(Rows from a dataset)
-- -- --
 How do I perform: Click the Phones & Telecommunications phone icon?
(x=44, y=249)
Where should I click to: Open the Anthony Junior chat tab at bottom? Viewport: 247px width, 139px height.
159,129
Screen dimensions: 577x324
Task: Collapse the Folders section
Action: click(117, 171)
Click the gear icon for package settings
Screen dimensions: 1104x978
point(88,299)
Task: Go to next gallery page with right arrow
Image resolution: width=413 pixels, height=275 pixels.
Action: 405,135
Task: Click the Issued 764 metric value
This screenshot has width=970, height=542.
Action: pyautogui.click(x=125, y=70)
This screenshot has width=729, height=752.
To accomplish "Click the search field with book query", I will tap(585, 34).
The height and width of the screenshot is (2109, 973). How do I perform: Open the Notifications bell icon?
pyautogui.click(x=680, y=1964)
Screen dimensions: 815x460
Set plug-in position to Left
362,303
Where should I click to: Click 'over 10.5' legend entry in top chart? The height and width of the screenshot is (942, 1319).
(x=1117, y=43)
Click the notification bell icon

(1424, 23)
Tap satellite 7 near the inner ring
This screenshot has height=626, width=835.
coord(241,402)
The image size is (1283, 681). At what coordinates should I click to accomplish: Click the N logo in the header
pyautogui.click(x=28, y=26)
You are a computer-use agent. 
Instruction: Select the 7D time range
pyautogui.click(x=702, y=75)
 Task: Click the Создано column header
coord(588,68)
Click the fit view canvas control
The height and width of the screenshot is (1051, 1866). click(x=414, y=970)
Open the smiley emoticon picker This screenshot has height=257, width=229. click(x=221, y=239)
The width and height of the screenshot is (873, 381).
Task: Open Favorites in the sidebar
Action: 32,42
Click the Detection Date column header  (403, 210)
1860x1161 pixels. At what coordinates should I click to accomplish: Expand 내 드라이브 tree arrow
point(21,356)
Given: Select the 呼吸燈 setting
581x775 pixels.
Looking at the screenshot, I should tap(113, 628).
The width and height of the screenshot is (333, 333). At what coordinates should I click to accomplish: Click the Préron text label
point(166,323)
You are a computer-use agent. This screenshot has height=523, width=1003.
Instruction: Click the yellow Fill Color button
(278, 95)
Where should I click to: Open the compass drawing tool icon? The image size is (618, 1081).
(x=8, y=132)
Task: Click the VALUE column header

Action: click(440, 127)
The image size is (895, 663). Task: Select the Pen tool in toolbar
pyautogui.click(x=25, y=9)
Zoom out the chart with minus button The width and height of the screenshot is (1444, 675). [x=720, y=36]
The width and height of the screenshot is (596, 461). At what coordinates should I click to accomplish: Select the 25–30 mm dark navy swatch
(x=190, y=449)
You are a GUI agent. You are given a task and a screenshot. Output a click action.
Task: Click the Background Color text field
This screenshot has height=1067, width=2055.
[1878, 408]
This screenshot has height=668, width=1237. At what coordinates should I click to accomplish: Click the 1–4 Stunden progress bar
-- -- --
WHAT IS BEING ASKED ▸
Turn the records above into a numbered list with one line per item, and leave out the blank lines.

TASK ANSWER ▸
1.  How do I perform: Click the Phones & Telecommunications phone icon?
2. (x=44, y=249)
3. Where should I click to: Open the Anthony Junior chat tab at bottom? Viewport: 247px width, 139px height.
4. 159,129
5. Screen dimensions: 577x324
6. Task: Collapse the Folders section
7. Action: click(117, 171)
8. Click the gear icon for package settings
9. Screen dimensions: 1104x978
10. point(88,299)
11. Task: Go to next gallery page with right arrow
12. Image resolution: width=413 pixels, height=275 pixels.
13. Action: 405,135
14. Task: Click the Issued 764 metric value
15. This screenshot has width=970, height=542.
16. Action: pyautogui.click(x=125, y=70)
17. This screenshot has width=729, height=752.
18. To accomplish "Click the search field with book query", I will tap(585, 34).
19. The height and width of the screenshot is (2109, 973). How do I perform: Open the Notifications bell icon?
20. pyautogui.click(x=680, y=1964)
21. Screen dimensions: 815x460
22. Set plug-in position to Left
23. 362,303
24. Where should I click to: Click 'over 10.5' legend entry in top chart? The height and width of the screenshot is (942, 1319).
25. (x=1117, y=43)
26. Click the notification bell icon
27. (1424, 23)
28. Tap satellite 7 near the inner ring
29. This screenshot has height=626, width=835.
30. coord(241,402)
31. The image size is (1283, 681). At what coordinates should I click to accomplish: Click the N logo in the header
32. pyautogui.click(x=28, y=26)
33. You are a computer-use agent. 
34. Instruction: Select the 7D time range
35. pyautogui.click(x=702, y=75)
36.  Task: Click the Создано column header
37. coord(588,68)
38. Click the fit view canvas control
39. The height and width of the screenshot is (1051, 1866). click(x=414, y=970)
40. Open the smiley emoticon picker This screenshot has height=257, width=229. click(x=221, y=239)
41. The width and height of the screenshot is (873, 381).
42. Task: Open Favorites in the sidebar
43. Action: 32,42
44. Click the Detection Date column header  (403, 210)
45. 1860x1161 pixels. At what coordinates should I click to accomplish: Expand 내 드라이브 tree arrow
46. point(21,356)
47. Given: Select the 呼吸燈 setting
48. 581x775 pixels.
49. Looking at the screenshot, I should tap(113, 628).
50. The width and height of the screenshot is (333, 333). At what coordinates should I click to accomplish: Click the Préron text label
51. point(166,323)
52. You are a computer-use agent. This screenshot has height=523, width=1003.
53. Instruction: Click the yellow Fill Color button
54. (278, 95)
55. Where should I click to: Open the compass drawing tool icon? The image size is (618, 1081).
56. (x=8, y=132)
57. Task: Click the VALUE column header
58. Action: click(440, 127)
59. The image size is (895, 663). Task: Select the Pen tool in toolbar
60. pyautogui.click(x=25, y=9)
61. Zoom out the chart with minus button The width and height of the screenshot is (1444, 675). [x=720, y=36]
62. The width and height of the screenshot is (596, 461). At what coordinates should I click to accomplish: Select the 25–30 mm dark navy swatch
63. (x=190, y=449)
64. You are a GUI agent. You are given a task and a screenshot. Output a click action.
65. Task: Click the Background Color text field
66. This screenshot has height=1067, width=2055.
67. [1878, 408]
68. This screenshot has height=668, width=1237. At what coordinates should I click to accomplish: Click the 1–4 Stunden progress bar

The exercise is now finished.